According to the National Alliance on Mental Health, only 60 percent of people with serious mental health conditions actually receive treatment.

What can we do to break down stigma?

1. Acknowledge and understand it

  • Stigma is not based on facts. It's based on negative media portrayals of people with mental health conditions and addiction, fear, lack of education and understanding, our personal experiences, and stories we have heard throughout our lives. 

2. Educate yourself and others

  • A mental health condition is a medical condition that affects a person's thinking, feelings, mood, everyday life and ability to relate to others.
  • Mental health conditions are common. One in four adults and one in five children experience a mental health condition at some point. 
  • As with other physical health conditions, mental health conditions may be caused by genetic, environmental, biological, social and/or cultural factors.
  • Mental health conditions are not due to someone lacking character, being "weak," or having a bad upbringing. They are treatable with psychosocial therapies and medication.

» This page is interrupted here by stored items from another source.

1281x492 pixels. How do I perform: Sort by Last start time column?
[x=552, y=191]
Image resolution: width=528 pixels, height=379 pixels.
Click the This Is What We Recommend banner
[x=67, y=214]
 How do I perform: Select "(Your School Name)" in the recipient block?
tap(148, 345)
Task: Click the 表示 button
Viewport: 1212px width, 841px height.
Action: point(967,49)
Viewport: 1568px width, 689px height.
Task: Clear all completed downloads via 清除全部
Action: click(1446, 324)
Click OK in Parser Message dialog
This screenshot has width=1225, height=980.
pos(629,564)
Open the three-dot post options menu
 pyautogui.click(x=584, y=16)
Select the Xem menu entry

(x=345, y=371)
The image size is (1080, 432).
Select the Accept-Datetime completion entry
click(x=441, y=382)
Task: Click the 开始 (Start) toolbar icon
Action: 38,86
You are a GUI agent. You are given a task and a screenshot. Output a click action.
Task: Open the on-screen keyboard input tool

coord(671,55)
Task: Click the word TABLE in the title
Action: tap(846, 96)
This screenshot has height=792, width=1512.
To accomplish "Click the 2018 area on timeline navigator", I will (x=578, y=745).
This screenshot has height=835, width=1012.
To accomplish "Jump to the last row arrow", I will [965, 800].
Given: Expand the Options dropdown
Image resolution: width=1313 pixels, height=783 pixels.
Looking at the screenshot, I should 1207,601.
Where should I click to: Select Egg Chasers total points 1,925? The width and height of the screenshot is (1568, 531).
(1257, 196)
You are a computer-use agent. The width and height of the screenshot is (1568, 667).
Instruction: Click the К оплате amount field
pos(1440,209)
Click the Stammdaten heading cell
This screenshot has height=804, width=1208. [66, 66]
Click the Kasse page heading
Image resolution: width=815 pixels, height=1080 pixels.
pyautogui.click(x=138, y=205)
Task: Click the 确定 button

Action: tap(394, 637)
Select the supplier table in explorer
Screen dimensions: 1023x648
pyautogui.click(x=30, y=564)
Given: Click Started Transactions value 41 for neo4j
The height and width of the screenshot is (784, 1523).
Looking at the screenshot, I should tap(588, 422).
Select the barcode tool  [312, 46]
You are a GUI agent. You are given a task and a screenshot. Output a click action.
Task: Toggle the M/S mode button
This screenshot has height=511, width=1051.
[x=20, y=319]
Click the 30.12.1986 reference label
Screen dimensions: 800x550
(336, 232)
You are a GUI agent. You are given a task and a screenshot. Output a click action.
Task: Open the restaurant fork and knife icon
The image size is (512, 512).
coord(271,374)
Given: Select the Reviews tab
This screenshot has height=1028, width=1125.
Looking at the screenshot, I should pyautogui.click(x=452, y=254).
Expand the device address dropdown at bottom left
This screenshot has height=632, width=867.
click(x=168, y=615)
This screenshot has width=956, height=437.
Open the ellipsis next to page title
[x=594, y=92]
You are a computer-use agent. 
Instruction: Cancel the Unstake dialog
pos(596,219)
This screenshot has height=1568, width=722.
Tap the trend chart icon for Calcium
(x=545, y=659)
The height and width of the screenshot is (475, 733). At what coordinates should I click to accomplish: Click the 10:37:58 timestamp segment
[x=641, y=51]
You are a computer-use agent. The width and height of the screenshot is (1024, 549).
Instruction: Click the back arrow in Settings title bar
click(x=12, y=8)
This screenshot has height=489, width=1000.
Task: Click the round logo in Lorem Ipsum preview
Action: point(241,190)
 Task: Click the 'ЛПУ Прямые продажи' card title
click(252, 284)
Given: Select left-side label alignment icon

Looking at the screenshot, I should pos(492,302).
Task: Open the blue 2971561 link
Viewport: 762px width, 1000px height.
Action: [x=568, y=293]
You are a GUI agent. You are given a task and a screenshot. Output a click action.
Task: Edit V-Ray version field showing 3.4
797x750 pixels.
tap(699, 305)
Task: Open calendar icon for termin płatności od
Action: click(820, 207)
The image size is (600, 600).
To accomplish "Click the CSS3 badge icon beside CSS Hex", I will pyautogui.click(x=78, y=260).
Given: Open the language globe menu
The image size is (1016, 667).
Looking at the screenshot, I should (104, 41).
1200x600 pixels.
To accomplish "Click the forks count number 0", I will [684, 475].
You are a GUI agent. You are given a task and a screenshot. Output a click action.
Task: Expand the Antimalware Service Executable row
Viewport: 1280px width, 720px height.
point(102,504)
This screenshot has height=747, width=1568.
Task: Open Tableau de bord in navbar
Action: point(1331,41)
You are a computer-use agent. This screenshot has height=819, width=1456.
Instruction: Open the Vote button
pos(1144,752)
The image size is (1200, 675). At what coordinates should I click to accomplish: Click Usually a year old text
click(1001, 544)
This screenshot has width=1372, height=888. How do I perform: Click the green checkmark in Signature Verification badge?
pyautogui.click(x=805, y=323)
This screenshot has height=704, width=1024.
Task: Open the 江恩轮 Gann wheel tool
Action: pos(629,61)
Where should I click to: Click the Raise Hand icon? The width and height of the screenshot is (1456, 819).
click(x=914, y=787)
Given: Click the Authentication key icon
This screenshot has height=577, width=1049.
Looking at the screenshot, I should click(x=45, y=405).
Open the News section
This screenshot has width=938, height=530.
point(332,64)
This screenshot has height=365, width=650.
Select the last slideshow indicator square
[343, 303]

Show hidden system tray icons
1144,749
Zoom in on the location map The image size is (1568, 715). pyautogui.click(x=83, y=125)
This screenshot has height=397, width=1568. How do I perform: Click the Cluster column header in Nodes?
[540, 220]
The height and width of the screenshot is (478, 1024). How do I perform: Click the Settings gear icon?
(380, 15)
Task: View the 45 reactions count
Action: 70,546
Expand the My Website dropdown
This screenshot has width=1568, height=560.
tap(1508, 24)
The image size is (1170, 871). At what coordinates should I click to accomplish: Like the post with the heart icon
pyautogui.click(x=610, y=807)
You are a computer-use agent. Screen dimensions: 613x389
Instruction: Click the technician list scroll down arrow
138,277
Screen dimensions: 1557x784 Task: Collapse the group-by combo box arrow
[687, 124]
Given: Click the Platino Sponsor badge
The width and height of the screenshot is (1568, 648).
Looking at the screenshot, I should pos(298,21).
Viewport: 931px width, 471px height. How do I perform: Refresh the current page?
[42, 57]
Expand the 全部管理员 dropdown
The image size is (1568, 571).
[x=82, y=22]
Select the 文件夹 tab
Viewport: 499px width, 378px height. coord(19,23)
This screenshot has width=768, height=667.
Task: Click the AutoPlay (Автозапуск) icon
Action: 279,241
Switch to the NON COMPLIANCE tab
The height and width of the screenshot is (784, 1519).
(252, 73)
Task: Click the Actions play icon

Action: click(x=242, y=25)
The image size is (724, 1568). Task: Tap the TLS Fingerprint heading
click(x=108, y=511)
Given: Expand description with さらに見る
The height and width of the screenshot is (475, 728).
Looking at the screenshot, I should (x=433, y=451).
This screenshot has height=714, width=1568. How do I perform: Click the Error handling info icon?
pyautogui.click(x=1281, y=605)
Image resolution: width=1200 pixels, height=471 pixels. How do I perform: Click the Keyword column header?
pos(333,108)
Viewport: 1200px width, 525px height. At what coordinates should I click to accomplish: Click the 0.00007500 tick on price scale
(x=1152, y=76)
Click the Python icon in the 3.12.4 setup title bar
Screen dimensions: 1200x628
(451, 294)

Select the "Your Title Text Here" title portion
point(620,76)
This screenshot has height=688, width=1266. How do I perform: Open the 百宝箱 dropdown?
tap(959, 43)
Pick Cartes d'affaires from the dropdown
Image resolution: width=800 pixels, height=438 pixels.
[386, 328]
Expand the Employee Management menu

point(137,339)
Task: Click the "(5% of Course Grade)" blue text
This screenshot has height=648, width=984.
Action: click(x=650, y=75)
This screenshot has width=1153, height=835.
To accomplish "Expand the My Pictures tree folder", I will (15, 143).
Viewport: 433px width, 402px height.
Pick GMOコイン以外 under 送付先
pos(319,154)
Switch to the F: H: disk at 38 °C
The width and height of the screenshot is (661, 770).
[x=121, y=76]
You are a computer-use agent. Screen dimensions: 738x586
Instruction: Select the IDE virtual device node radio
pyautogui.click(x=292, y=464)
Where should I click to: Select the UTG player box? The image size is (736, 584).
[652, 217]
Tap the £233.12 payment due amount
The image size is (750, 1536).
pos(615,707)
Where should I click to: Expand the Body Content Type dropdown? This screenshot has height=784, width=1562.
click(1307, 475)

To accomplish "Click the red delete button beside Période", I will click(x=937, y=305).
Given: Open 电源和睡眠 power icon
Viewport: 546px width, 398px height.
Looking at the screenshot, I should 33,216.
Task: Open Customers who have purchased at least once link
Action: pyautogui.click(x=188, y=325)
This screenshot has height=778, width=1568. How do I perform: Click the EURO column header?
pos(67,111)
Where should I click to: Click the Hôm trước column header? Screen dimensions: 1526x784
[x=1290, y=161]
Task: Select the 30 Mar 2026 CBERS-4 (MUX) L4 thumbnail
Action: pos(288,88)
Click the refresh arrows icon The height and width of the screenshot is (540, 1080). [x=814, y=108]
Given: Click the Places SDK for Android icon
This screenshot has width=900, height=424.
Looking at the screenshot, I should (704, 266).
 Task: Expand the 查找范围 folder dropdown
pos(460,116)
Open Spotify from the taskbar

3. Be compassionate−See the person, not the condition

  • Understand that at the core of any mental health condition is a human being who deserves dignity, respect and kindness
  • Treat people with mental health conditions with the same compassion as people with other illnesses.
  • Recognize people are much more than their diagnosis. Whether you live with a mental health condition or are a friend, family member or acquaintance of someone who does, remember getting to know someone as an individual means far more than just knowing what they are going through.
  • Small acts of kindness speak volumes.
  • Don't stand by if someone is using unsupportive language. Gently make an effort to educate them.

4. Choose language carefully and consider how it affects others

  • Avoid emotion descriptions like "I am feeling schizophrenic," and "My OCD is acting up."
  • Avoid words like "crazy," "nuts" or "psycho." People may think using these terms to describe behavior that seems odd, eccentric or strange is harmless, but it can be damaging to the self-esteem of those experiencing real mental health conditions. It perpetuates the stigma that keeps people from taking the action they need to get help. 

Each of us can rise to the challenge of breaking down mental health stigma. We can chip away at it so that when we or someone we love experiences a mental health condition, it's easier to talk about, seek help and address it—just as we would with any other medical condition.